Other numbers to keep in mind
According to Henry Paulson, the National Treasury Secretary, while subprime mortgages make up only 13 percent of outstanding mortgages, about 50 percent of the foreclosures started in the third quarter 2007 were subprime loans. And more astonishing is the fact that, while subprime ARMs are only 6.5 percent of mortgages, they represent 40 percent of third-quarter 2007 foreclosure starts. The ARMs will reset again, once more driving up the monthly payments for many of the people holding these types of mortgages. However, given the fact that the bulk of homeowners either have a conventional mortgage or have their home paid off, this will eventually shake out.
The National Association of Realtors published similar numbers in their February “Real Estate Insights“:
As of the third quarter 2007, prime mortgages accounted for 78 percent of the total loans serviced. Subprime loans made up the second largest group of mortgages –13 percent – followed by FHA loans (7%) and VA loans (2%). Keep in mind that these percentage breakouts pertain to homeowners who have mortgages. There are approximately one-third of homeowners who do not have a mortgage because they have paid it off.

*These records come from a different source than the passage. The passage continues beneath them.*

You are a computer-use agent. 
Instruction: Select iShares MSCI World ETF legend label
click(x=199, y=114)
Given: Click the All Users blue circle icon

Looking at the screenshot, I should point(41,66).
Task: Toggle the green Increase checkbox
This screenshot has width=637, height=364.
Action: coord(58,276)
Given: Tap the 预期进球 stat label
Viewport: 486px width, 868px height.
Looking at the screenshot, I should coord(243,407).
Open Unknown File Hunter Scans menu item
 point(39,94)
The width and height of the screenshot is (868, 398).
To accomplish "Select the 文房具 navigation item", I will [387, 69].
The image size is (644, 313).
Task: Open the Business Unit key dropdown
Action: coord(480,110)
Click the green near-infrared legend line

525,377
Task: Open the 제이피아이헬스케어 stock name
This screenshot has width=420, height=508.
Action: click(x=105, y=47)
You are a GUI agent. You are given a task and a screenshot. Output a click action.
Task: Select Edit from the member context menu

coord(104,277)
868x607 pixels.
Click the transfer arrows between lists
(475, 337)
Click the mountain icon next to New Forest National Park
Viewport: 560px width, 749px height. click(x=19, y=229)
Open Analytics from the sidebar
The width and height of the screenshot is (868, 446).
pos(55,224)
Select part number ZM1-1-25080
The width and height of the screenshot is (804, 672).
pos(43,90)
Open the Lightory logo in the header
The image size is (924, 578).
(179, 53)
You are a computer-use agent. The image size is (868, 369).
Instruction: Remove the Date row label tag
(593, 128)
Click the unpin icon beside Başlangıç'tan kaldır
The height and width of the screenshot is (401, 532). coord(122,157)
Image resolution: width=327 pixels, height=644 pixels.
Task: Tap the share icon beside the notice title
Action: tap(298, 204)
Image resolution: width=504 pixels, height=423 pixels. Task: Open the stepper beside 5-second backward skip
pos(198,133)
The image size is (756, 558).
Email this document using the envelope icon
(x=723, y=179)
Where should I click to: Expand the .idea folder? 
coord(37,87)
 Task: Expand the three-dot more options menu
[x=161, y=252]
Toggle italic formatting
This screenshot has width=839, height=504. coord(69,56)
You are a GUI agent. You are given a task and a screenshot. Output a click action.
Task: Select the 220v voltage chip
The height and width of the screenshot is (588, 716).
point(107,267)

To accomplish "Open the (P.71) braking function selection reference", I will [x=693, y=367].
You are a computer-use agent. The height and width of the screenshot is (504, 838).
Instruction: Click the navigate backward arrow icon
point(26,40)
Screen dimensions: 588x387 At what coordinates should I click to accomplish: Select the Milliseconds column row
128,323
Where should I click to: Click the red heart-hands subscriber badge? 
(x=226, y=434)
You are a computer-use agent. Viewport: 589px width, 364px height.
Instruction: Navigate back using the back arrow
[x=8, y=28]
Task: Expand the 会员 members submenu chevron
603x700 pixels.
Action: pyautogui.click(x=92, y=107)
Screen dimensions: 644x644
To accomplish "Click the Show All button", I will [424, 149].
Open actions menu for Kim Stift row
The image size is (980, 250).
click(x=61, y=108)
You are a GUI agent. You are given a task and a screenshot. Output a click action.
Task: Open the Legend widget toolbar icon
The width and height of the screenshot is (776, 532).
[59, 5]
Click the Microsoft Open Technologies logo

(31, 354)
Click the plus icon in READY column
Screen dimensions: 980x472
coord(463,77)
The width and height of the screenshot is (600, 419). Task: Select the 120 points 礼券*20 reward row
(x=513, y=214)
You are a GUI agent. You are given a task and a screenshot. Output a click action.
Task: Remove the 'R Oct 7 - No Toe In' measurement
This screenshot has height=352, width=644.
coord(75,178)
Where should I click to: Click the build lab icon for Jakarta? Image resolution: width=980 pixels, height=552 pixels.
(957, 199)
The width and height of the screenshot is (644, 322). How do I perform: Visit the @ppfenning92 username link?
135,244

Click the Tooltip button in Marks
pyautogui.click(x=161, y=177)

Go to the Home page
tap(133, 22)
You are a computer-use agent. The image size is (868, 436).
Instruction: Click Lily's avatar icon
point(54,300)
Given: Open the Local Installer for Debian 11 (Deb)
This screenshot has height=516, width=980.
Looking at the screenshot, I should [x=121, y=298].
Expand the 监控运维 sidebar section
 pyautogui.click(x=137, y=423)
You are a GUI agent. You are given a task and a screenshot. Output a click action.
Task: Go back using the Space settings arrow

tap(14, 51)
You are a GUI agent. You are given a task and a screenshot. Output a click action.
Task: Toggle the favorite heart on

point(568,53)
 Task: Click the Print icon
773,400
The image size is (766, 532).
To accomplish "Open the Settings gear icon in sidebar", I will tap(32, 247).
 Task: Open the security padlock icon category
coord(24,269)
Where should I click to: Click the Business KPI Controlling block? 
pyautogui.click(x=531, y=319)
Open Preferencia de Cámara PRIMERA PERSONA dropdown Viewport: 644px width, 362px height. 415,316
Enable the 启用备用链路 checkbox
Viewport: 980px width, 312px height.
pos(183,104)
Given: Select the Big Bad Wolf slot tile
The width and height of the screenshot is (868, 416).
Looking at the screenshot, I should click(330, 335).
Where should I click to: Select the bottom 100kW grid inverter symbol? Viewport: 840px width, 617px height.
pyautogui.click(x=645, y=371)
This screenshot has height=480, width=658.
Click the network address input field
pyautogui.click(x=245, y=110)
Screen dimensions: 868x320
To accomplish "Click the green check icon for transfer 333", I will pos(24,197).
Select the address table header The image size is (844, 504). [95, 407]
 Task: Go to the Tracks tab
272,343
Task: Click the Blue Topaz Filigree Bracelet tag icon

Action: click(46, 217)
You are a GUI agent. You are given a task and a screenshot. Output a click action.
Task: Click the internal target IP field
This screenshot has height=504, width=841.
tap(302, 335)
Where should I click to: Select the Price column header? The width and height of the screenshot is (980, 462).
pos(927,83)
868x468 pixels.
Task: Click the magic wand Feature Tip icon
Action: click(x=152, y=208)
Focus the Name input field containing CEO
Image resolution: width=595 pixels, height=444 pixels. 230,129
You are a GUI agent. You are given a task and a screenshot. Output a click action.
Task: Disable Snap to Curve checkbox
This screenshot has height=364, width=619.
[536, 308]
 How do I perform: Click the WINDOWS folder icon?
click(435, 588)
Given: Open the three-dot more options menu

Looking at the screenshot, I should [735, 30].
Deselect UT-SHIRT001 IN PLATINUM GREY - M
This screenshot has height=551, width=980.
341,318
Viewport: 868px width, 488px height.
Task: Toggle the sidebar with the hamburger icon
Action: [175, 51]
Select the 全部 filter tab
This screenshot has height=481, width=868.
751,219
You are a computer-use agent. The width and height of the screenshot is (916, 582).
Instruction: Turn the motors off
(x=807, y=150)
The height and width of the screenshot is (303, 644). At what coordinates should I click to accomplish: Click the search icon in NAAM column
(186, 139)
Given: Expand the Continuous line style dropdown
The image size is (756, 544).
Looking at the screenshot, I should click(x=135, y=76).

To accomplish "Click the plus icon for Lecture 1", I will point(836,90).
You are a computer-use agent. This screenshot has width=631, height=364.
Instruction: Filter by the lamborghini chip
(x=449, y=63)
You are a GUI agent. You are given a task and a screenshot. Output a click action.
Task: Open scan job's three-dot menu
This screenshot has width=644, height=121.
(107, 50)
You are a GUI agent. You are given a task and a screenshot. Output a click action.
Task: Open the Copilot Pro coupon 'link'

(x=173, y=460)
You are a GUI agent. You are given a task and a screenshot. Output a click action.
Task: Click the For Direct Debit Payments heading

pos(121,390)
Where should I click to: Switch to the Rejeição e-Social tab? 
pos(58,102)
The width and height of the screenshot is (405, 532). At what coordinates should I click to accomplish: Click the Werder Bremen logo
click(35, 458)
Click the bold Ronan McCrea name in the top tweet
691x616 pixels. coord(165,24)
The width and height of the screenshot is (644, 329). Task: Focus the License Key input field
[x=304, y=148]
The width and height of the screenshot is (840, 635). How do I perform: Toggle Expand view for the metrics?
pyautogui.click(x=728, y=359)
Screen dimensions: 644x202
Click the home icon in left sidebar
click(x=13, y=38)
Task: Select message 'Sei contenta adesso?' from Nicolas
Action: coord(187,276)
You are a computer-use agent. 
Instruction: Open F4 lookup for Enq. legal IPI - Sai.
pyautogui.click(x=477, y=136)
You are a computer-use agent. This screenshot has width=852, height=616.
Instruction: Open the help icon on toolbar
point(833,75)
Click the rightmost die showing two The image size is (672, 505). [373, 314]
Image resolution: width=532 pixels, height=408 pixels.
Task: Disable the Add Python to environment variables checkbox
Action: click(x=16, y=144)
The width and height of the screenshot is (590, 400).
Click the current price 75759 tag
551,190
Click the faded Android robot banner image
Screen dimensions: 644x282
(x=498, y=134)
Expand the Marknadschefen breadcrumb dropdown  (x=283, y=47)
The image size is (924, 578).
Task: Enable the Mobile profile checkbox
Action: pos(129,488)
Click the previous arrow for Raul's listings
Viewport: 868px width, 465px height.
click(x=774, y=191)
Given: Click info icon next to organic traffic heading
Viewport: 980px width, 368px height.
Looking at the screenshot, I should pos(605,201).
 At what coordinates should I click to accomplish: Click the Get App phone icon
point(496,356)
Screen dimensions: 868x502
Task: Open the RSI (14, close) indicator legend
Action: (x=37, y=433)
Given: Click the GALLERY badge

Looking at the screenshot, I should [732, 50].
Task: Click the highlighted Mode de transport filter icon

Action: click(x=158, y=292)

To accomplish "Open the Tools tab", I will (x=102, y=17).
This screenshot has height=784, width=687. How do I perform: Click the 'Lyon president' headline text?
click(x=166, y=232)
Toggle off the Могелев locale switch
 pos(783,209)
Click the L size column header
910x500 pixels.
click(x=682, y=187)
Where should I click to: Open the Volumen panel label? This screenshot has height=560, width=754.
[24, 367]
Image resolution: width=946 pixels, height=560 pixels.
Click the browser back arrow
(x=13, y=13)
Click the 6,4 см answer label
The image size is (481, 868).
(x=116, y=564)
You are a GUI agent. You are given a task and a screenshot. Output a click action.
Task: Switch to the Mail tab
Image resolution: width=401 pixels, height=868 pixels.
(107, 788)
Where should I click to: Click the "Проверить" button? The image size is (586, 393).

Today, 92 percent of American homeowners – 51 million households – pay their mortgages on time. A recent Moody’s report estimates that just 8.8 million of those households have zero or negative equity. 15.5% of all mortgages seem to be the at risk ones. Did you also know that:
6.9% is the average yearly rate of appreciation of homes since 1952?
30% of all homes in the United States are paid off?
Buyers and Sellers and a Meeting of the Mind
Days on Market for listed properties in Denver has gone down slightly over the past 3 months. While 3 months doesn’t make a trend, it is indicative that our market is stabilizing. In fact, recent economics lecturers have stated that Denver is poised ahead of many areas to pull out of the real estate slump.
Contracts are increasing in my office, showings are up and open houses are busy. It’s nice to see that buyers and sellers can still have a meeting of the mind regardless of what the press reports. Lawrence Yun, the NAR Chief Economist, has stated that he feels by third quarter 2008 there will be a noticeable increase in home sales. A friend of mine who owns a highly regarded real estate company in Denver commented that he thinks the buyers who are buying today will look back in one year and find they’re, “in the cat-bird seat.” He thinks this is the point where the tide is beginning to turn.
The last time this happened in Denver – the late 1980s – many people looked back and said, “man, I shoulda done it a year ago!” I think that people who wait for the bottom often miss it and buy on the way back up. I guess that’s human nature.
What I wouldn’t do is wait for the press to tell you it’s a good time to buy. According to Warren Buffet, “when everyone else is panicking, it’s the time to buy.” (Something along those lines anyway). So go get help with your mortgage from a professional in the business with a trustworthy reputation and a proven track record. Use a Denver Real Estate broker of the same caliber. You’ll find your dream home and quite fretting over the news reports.